Alguns insistirão em culpar apenas os governos: estrutura tributária confusa que encarece livros que deveriam ser isentos de tributos; ausência de bibliotecas públicas em quantidade e qualidade, livros caros, baixa renda da população, e por aí vai.
Sem negá-las, acho, porém, que elas refletem uma parte do problema e vem embutidas da visão ideológica de que os governos (no sentido lato da palavra) são os responsáveis pelos nossos males e atrasos. Neste caso, porém, acho que o cerne do problema está na sociedade.
Não há melhor lugar para aprender a gostar de ler do que a sala de casa. O hábito da leitura nasce quase sempre no lar e não em espaços previamente preparados para receber leitores. Tenho a impressão que as bibliotecas públicas de cidades do interior e bairros afastados do centro devem viver vazias a maior parte do tempo por falta de leitores. A biblioteca de meu trabalho, por exemplo, que é no centro de uma capital, vive vazia. Às vezes eu entrava lá e os bibliotecários, que já me conheciam, nem me davam mais atenção. Eu percorria as estantes sozinhos em busca do que queria. Pois bem, esta biblioteca fechou para obras há alguns meses. Devido a escassez de verbas e problemas técnicos referentes a guarda do acervo, ela está fechada até hoje. Ela está há mais de um ano sem abrir. Sem exagero, acho que só eu e os bibliotecários notamos o fato. O que quero dizer é que, não adianta, se não há habito de leitura adquirido em casa, as pessoas não se transformarão em leitores somente porque espaços de leitura foram criados.

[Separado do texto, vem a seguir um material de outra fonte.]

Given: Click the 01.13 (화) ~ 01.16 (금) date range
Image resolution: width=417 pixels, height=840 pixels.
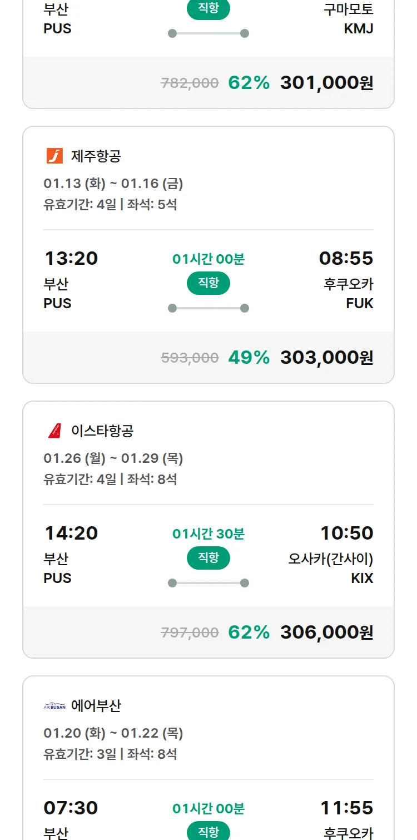Looking at the screenshot, I should click(x=113, y=184).
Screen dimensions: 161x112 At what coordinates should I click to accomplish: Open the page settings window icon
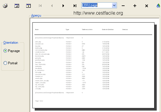(28, 6)
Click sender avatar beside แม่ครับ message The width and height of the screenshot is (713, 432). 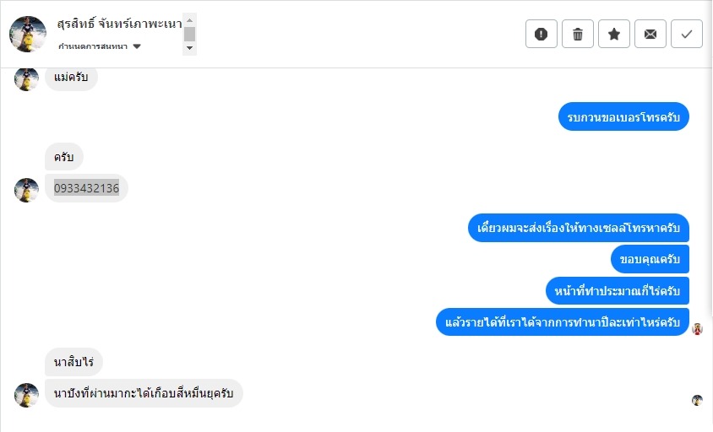coord(27,78)
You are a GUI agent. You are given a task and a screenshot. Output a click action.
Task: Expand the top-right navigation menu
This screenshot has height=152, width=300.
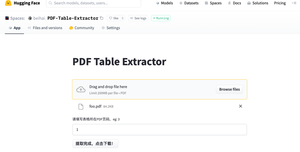coord(294,3)
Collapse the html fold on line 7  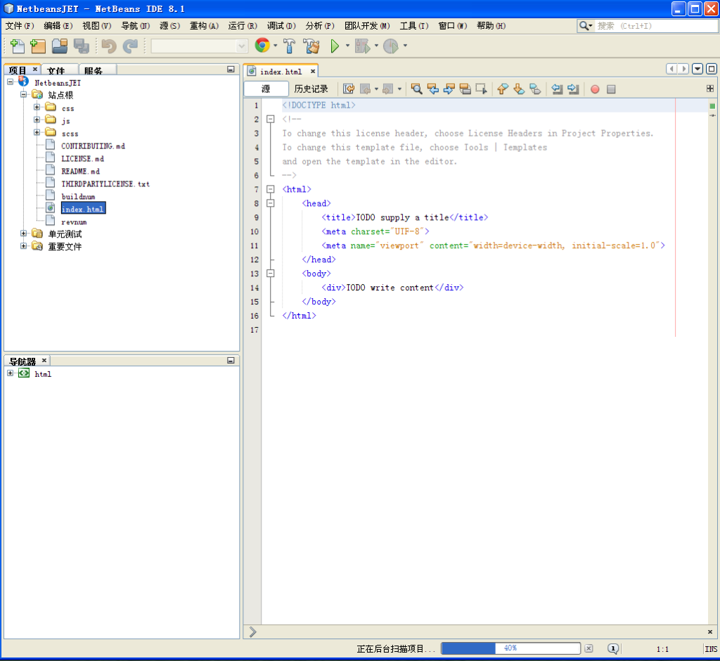271,189
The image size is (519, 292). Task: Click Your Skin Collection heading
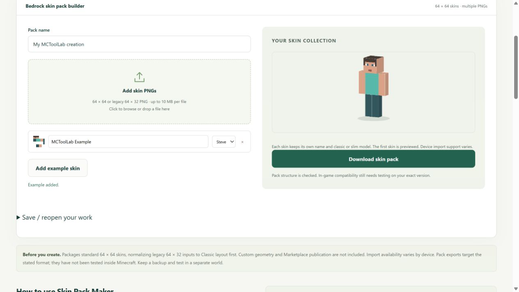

Outra coisa, o argumento de que a internet esvaziou as bibliotecas é verdadeiro em parte. Nem tudo que está nos livros e periódicos está na rede. Desta forma, a internet serve como uma fonte primária de consultas. Ele deveria incentivar as pessoas a visitar as bibliotecas em busca de aprofundamento. Entretanto, muitos, por falta de costume de ir as bibliotecas e realizar um corpo-a-corpo com livros e periódicos, contentam-se, convenientemente, em fazer apenas a pesquisa primária.
Quem, que não possua o hábito da leitura, já não ouviu que ler é chato, que dá sono, ou que dá dor de cabeça ? Ou ainda, que ler faz mal pois amolece o cérebro e confunde o raciocínio ?** Vamos ser sinceros, o brasileiro tem muito preconceito contra quem lê e contra a leitura em si. Pessoas que lêem são vistas como estranhas, desinteressantes e maçantes. O que é curioso neste raciocínio (se que dá para chamar de raciocínio) é que ele inverte radicalmente os valores. Uma pessoa que lê é considera menos interessante do que a não-leitora. Então vejamos, quer dizer que uma pessoa que tem em seu repertório não mais do quatro ou cinco assuntos de seu cotidiano (futebol, loteria, cerveja, trabalho e talvez um interesse ou passatempo) é mais interessante do que outra que entrou em contato com diversos assuntos e com variados enfoques ? Ora, ler é conhecer, e quanto mais a pessoa conhece, mais ela tem para oferecer a si e aos demais. Nós invertemos, entretanto, o argumento para se acomodar ao nosso preconceito contrário ao hábito de ler.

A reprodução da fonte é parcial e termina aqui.